Foreign Portfolio Investments (FPI)
To gain exposure to India's listed companies, foreign investors employ the Foreign Portfolio Investment (FPI) route. With over 10,800 FPIs, mostly comprising funds, there are no explicit restrictions on investing in Indian companies through this route. However, FPIs are capped at holding a maximum of 10% in a listed company, with exceeding investments categorized as foreign direct investment, subject to specific sectoral restrictions.

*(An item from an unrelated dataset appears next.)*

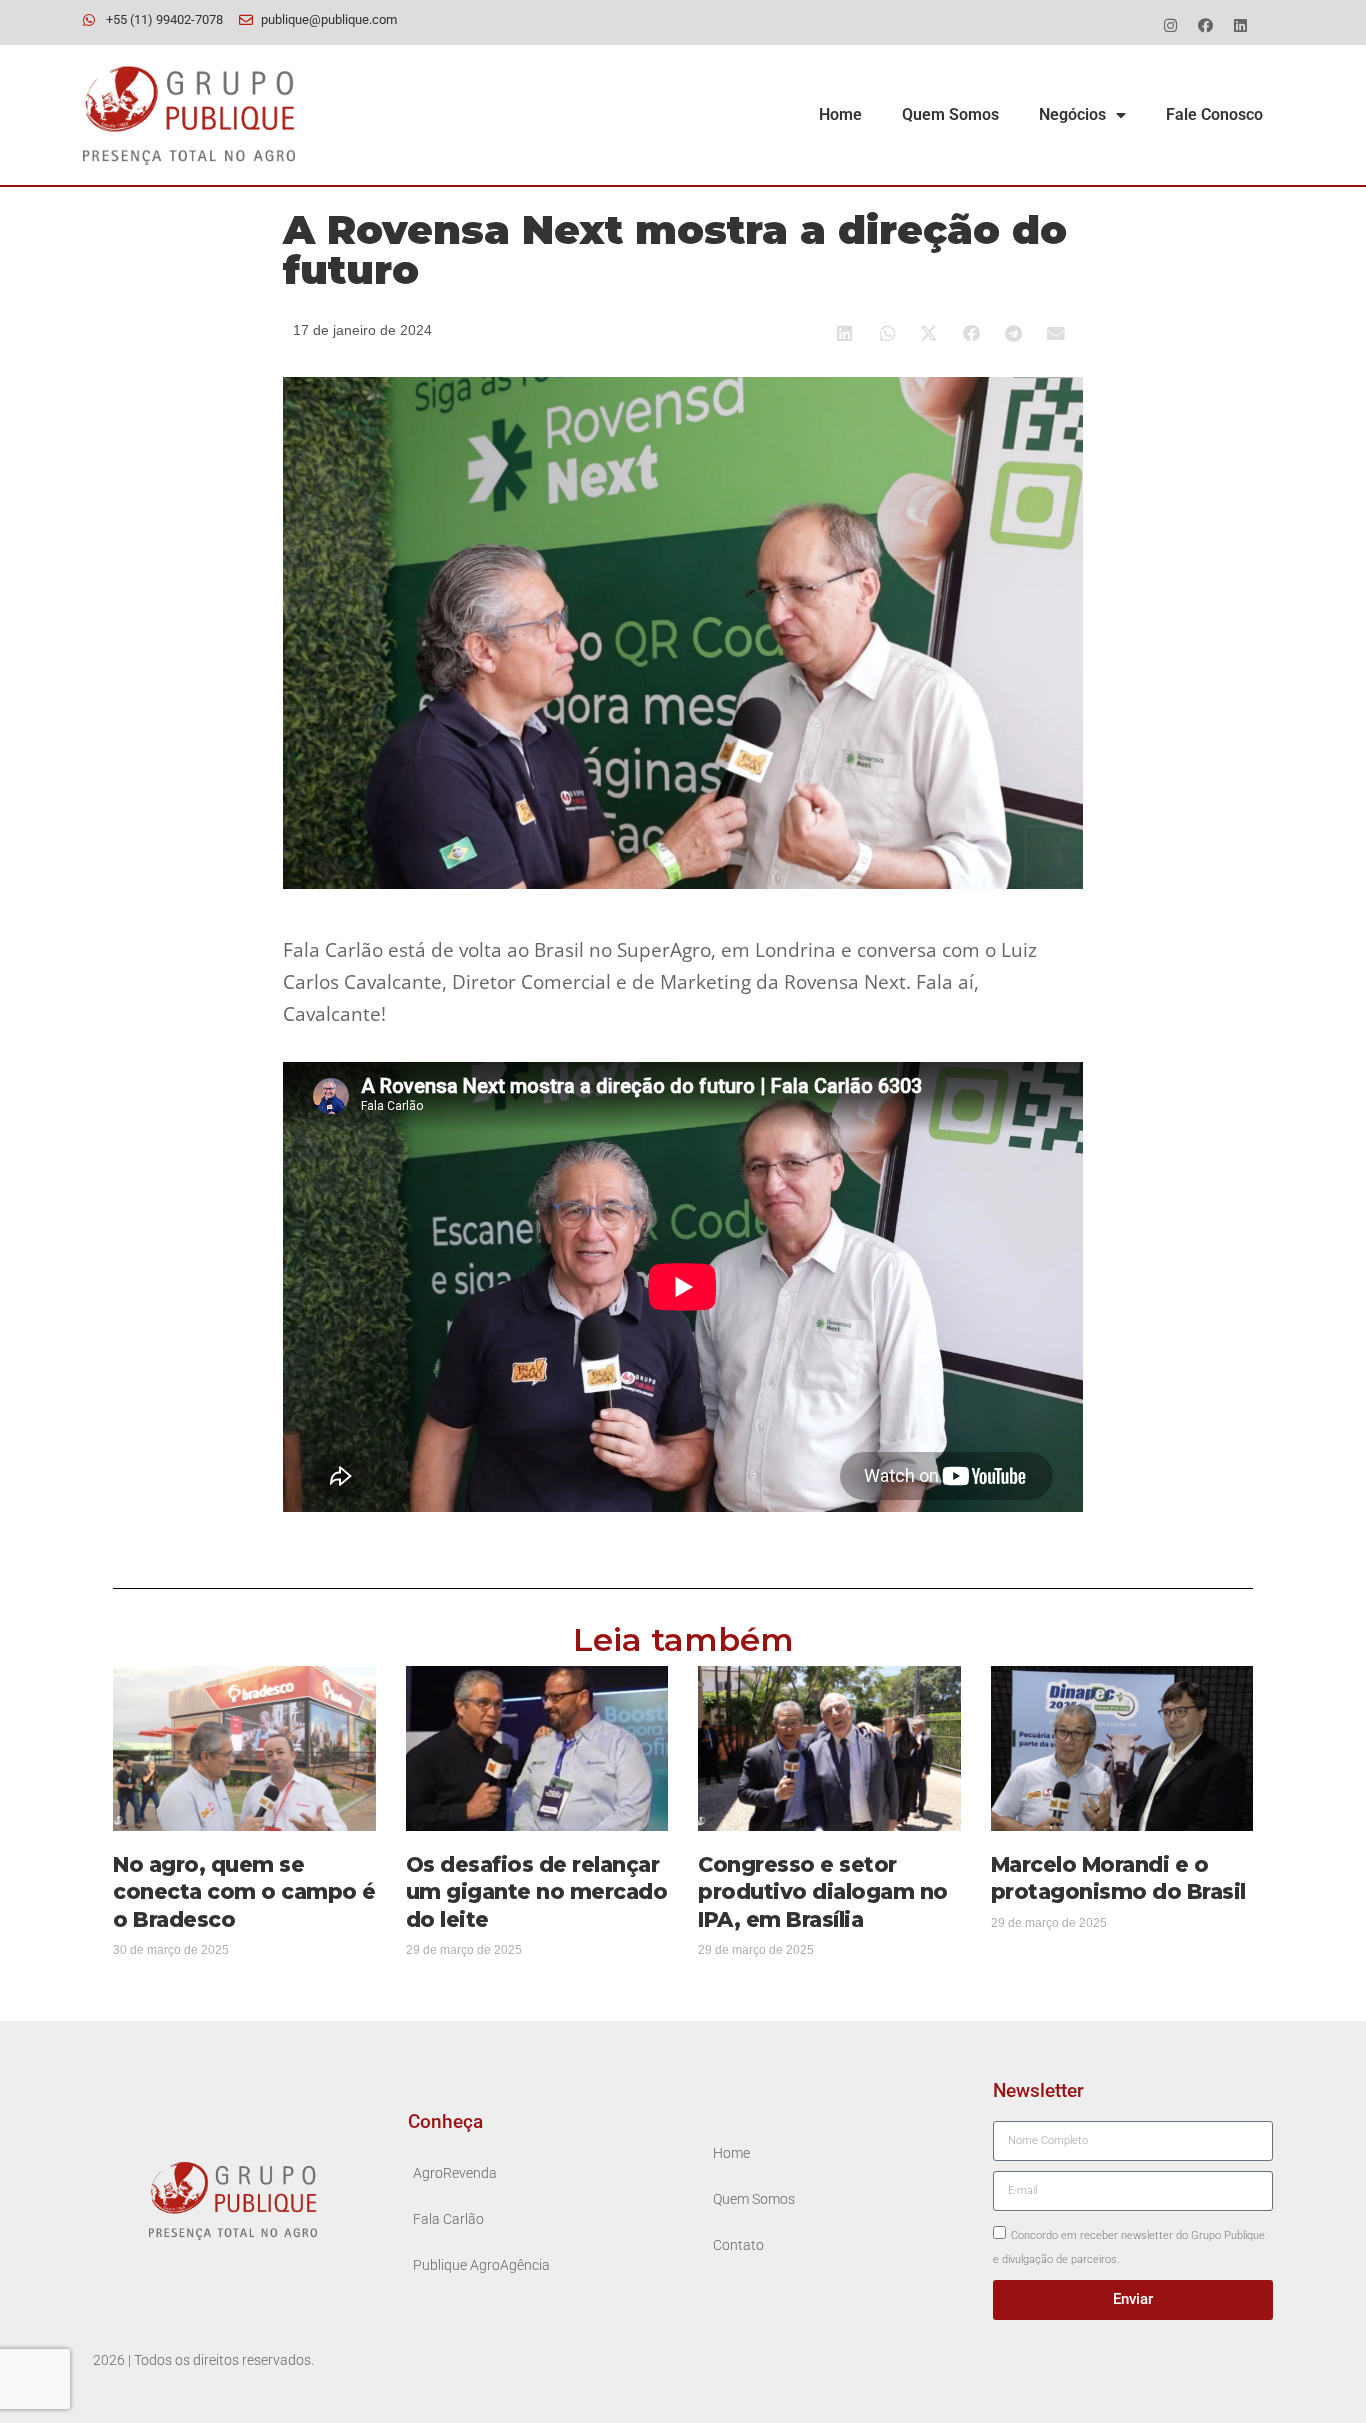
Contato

All FPI transactions are conducted in Indian Rupee through registered brokers, with tax implications mirroring those for domestic investors. This includes a 15% capital gains tax for short-term holdings of less than a year, a 10% tax for long-term holdings, and additional surcharges and securities transaction taxes.

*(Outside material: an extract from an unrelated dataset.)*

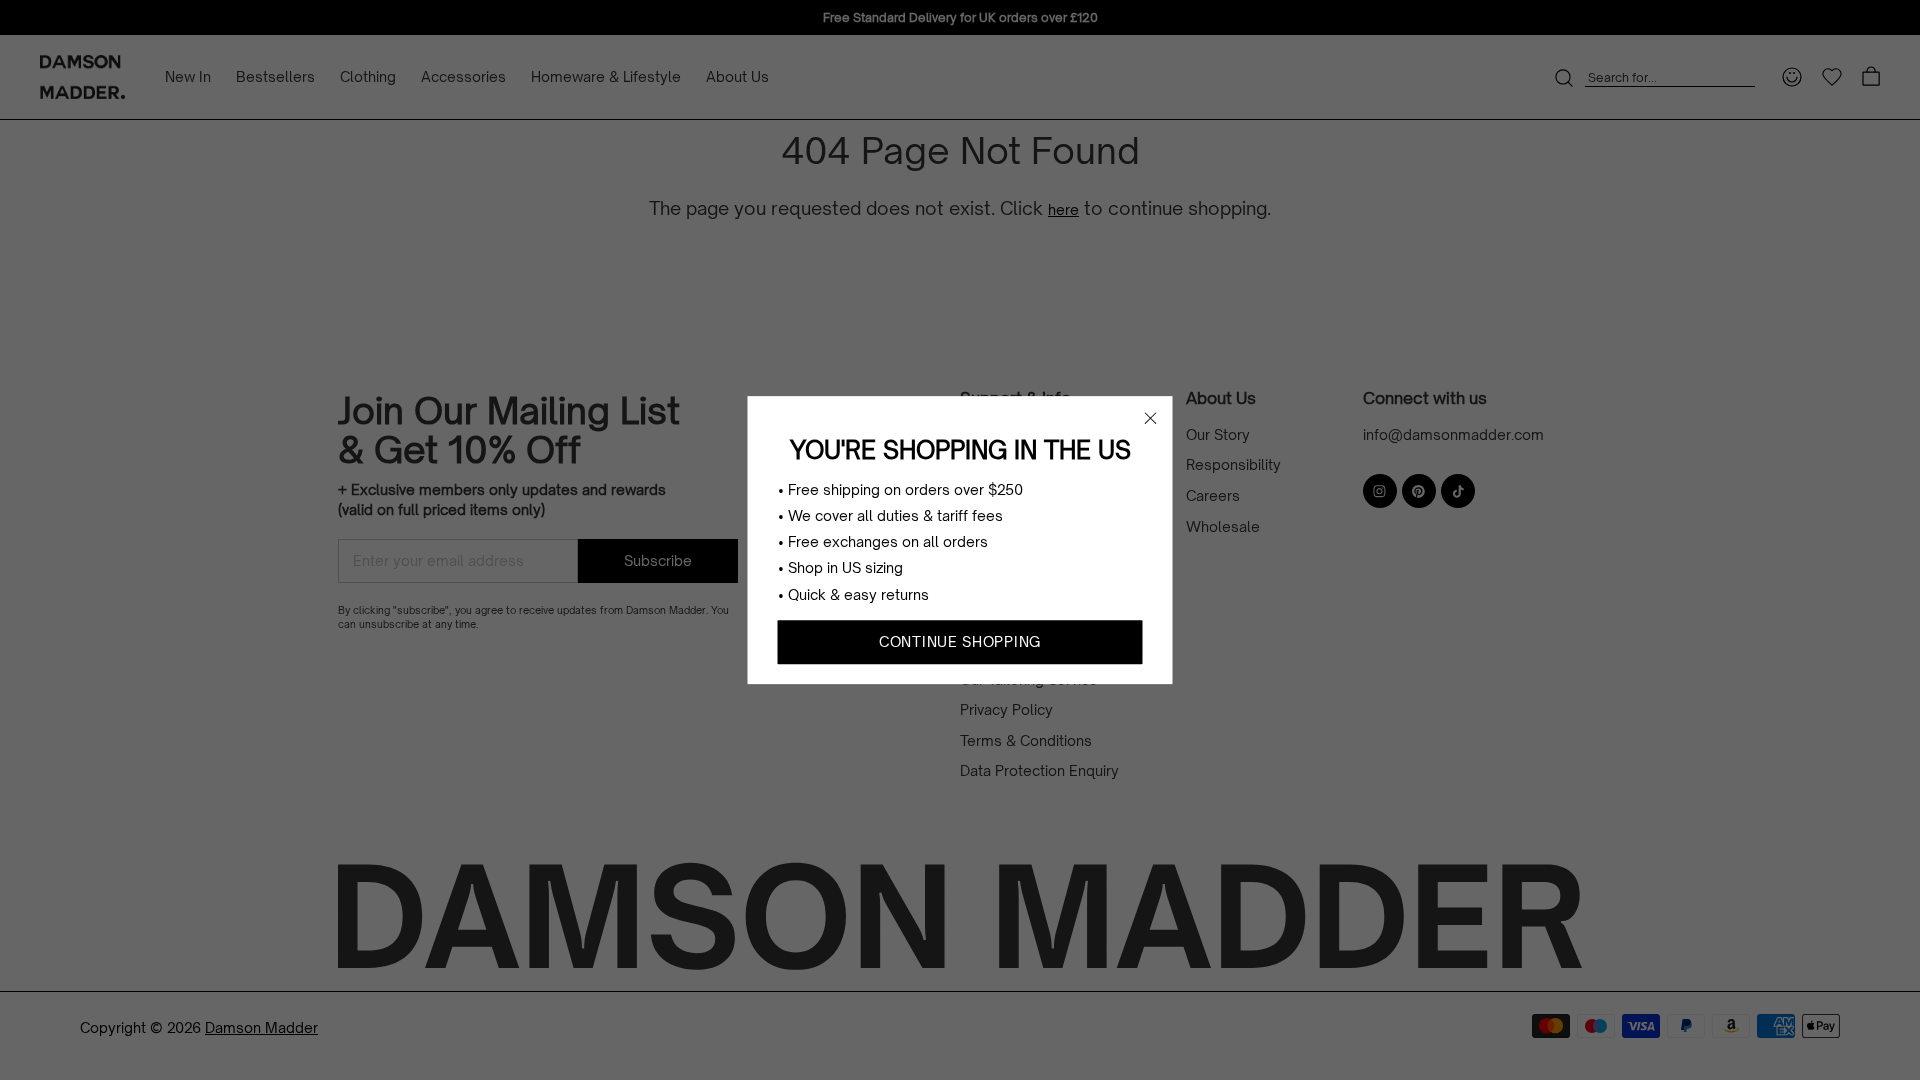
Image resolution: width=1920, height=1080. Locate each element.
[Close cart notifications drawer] (1151, 418)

Disclosures and Regulatory Framework
The Securities and Exchange Board of India (SEBI) maintains a hands-off approach to offshore fund registrations, relying on custodian banks to disclose investor details. SEBI mandates custodian banks, including prominent names like Citi Bank, Deutsche Bank, and HSBC, to provide information on the so-called beneficial owners holding 10% or more of a fund's assets.
In alignment with anti-money laundering rules, SEBI requires comprehensive disclosures for funds with concentrated holdings in a single corporate group, bolstering transparency and accountability.
Non-Resident Investments
Non-resident Indians (NRIs) have their own avenue to invest in the Indian stock market through the Portfolio Investment Scheme. Transactions are routed through non-resident ordinary (NRO) savings accounts, with an overall investment limit of 10% of a company's paid-up capital for NRIs and persons of Indian origin (PIO). Individual investments are further capped at 5%.

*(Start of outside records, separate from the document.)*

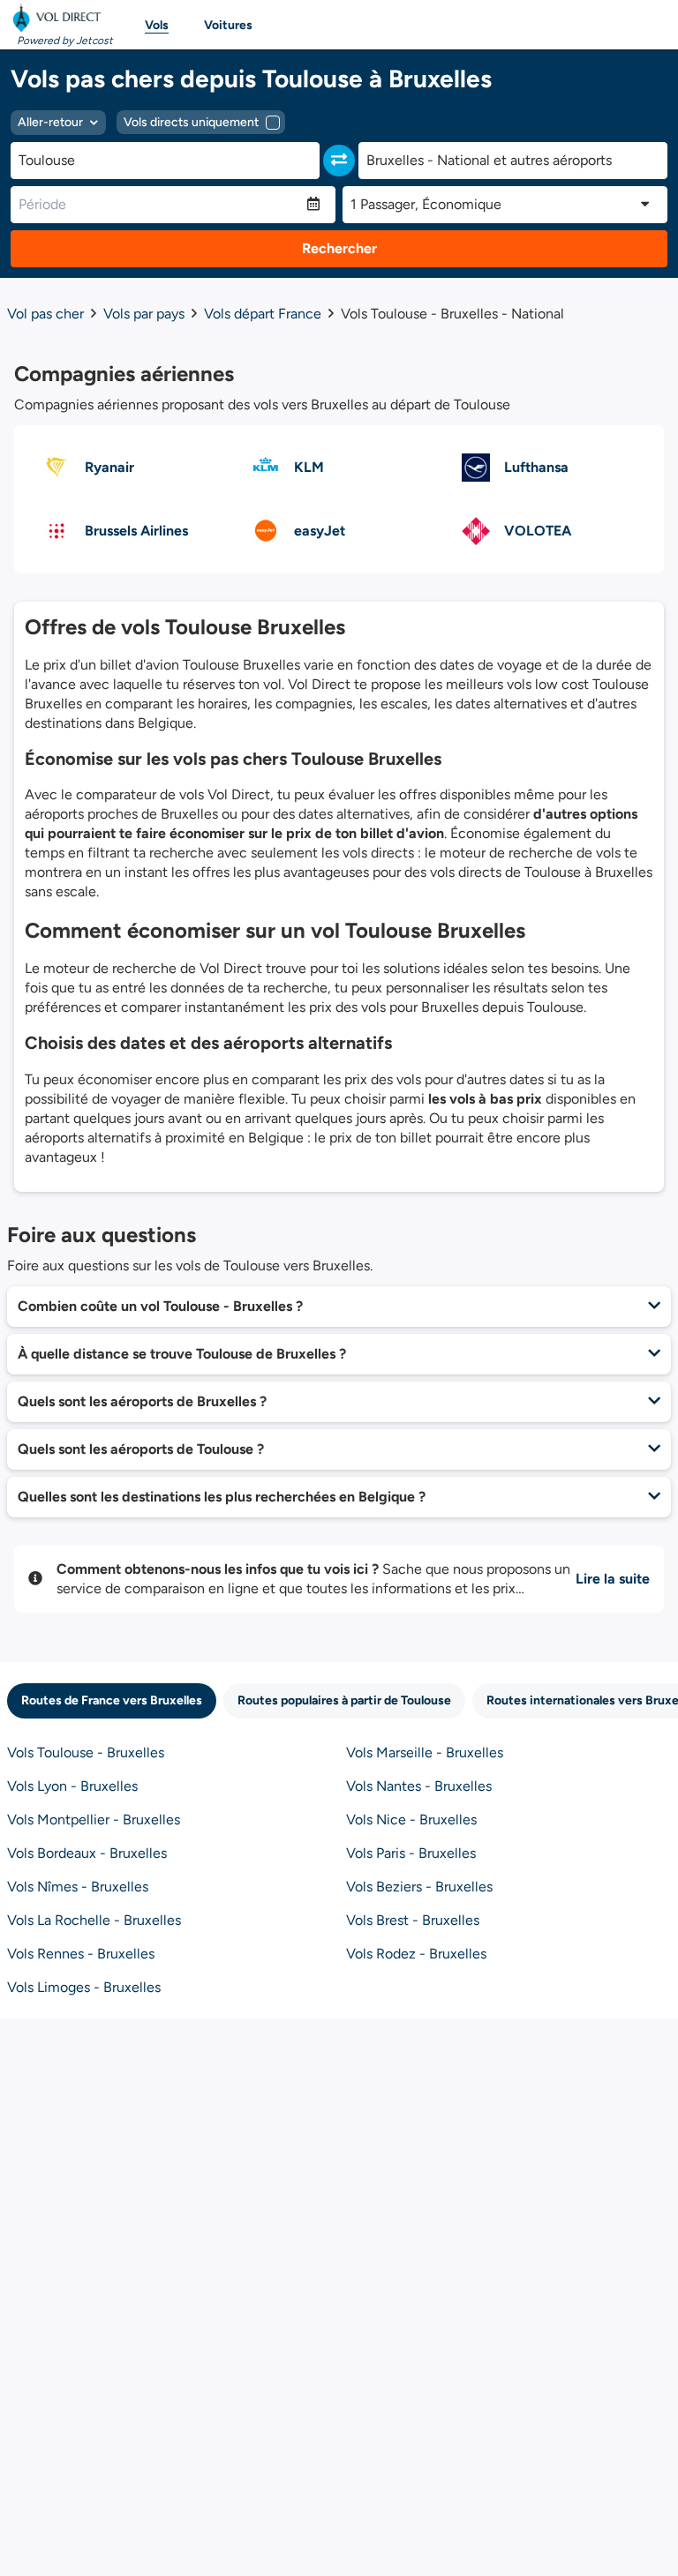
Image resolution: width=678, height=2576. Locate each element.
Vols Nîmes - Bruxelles (77, 1886)
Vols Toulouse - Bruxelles (85, 1752)
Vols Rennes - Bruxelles (80, 1953)
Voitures (228, 25)
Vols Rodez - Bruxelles (416, 1953)
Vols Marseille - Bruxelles (424, 1752)
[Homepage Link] (60, 18)
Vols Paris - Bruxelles (411, 1853)
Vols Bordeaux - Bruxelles (87, 1853)
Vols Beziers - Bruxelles (419, 1886)
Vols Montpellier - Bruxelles (93, 1819)
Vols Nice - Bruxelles (411, 1819)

NRIs, however, face restrictions such as the inability to engage in intra-day trading. They must take delivery of shares and are barred from trading derivatives, ensuring a more stable and long-term approach to investments.
Offshore Derivatives
For foreign investors preferring a more streamlined process, the option of investing in Indian shares through offshore derivatives instruments or participatory notes (P-notes) is available. P-notes, defined by SEBI as instruments issued overseas against securities held by an FPI in India, offer a route for investors to obscure their positions, particularly when taking short positions.
While taking a short position in India demands upfront disclosures, utilizing P-notes provides a layer of confidentiality. Additionally, foreign investors can explore approximately 150 American and Global Depository Receipts (ADRs/GDRs) of Indian firms listed on offshore exchanges. Although the number of companies opting for ADR/GDR fundraising has reduced in recent years, this avenue still offers an indirect route for global investors to access the Indian market.
As India's stock markets ascend to the global ranking of the fourth-largest, the nation's attractiveness to foreign investors becomes increasingly evident. With a myriad of investment avenues, from the conventional FPI route to offshore derivatives and non-resident investment schemes, India offers a diversified and dynamic market. The forthcoming elections add an element of anticipation, as global investors remain observant.